This is supposedly related to the thinner used: stronger thinners (in enamel, for example) can affect the finish of paints based on weaker ones (like acrylics).

When brush painting, paints are usually applied straight from the bottle. However they can be thinned, which will make them more runny. This helps when painting things with lots of fine detail, since the paint will flow into cracks better. But it can also make the paint “run” in ways not desired if not used carefully.

When airbrushing, paint typically needs to be thinned “to the consistency of skim milk” using a specialty airbrush thinner (some acrylics can be thinned with alcohol, but don’t use “rubbing alcohol that’s only 70% or 80% alcohol). While some people have thinned some acrylics with water for airbrushing, it’s generally not a good idea as water doesn’t do a great job of evenly diluting the pigment.

Ink and Other Washes

A “wash” is any pigment diluted to be very thin, and then applied to a model (usually by brush but sometimes by dipping) so that the pigment will stick to details or make thin coats (like rust dripping from a rusty rivet, for example). The usual use for washes is in weathering, but they can also be used where a light pigment needs to be applied over some other color (e.g., rust powder from wheels and rails coating gray ballast on tracks).

From what I’ve read, it’s better to use acrylic ink than india ink for this purpose.

When water is used, something must be added to reduce surface tension. Ordinary dish detergent can be used, but liquid spot remover for dishwashers is said to be better.

Magic Wash

This term, which comes from the military miniatures hobby, refers to a detail-enhancing color wash (usually black) created using an acrylic thinner, and in particular to Future Floor Polish (see Coatings section at bottom of page) used as such a thinner. Some people prefer to use “flow improvers” (essentially thinners designed for brush painting acrylic paint) instead. There are probably as many formulas for this as there are modelers. While this originated among figure modelers, it could be helpful on models with fine detail.

The basic idea is for the tint to end up in deep crevices or against sharp edges, forming “shadows” to help bring out the dimensionality of the structure. Future works as a thinner with acrylics to make them more fluid.

Formulas often use one part Future to several (3-4) parts water, with a small amount of paint or ink (could be as much as 1 part, but usually less), plus a surface-tension reducer.

Task to complete:
In the text on model paints and washes, list every ingredient that the last paragraph says the formulas combine. The data that comes next is separate material and is unrelated to the text on model paints and washes.

Entries shown:

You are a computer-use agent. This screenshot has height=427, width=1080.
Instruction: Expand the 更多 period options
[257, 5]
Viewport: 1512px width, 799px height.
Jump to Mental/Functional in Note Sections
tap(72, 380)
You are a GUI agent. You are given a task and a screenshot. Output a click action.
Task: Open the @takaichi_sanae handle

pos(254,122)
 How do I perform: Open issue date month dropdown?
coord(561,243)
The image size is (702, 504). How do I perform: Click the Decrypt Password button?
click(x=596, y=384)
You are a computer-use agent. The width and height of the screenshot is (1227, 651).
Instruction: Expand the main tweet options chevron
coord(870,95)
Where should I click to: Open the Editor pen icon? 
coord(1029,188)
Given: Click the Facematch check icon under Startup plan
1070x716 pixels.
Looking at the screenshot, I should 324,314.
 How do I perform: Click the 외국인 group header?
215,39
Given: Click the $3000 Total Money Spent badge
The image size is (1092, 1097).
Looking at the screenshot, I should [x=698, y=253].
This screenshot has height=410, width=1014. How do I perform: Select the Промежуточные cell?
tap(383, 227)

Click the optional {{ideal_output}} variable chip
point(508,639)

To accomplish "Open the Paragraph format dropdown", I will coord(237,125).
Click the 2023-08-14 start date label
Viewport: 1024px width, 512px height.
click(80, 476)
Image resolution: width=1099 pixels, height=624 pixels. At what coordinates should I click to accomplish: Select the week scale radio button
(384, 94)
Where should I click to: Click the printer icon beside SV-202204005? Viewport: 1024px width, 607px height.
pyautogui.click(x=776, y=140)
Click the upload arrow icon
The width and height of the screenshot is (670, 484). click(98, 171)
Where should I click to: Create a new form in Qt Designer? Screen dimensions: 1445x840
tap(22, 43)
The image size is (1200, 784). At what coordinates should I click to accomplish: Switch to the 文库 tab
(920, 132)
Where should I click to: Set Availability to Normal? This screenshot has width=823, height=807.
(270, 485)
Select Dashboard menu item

Solution to this problem:
- Future (one part)
- Water (several parts, 3-4)
- A small amount of paint or ink
- A surface-tension reducer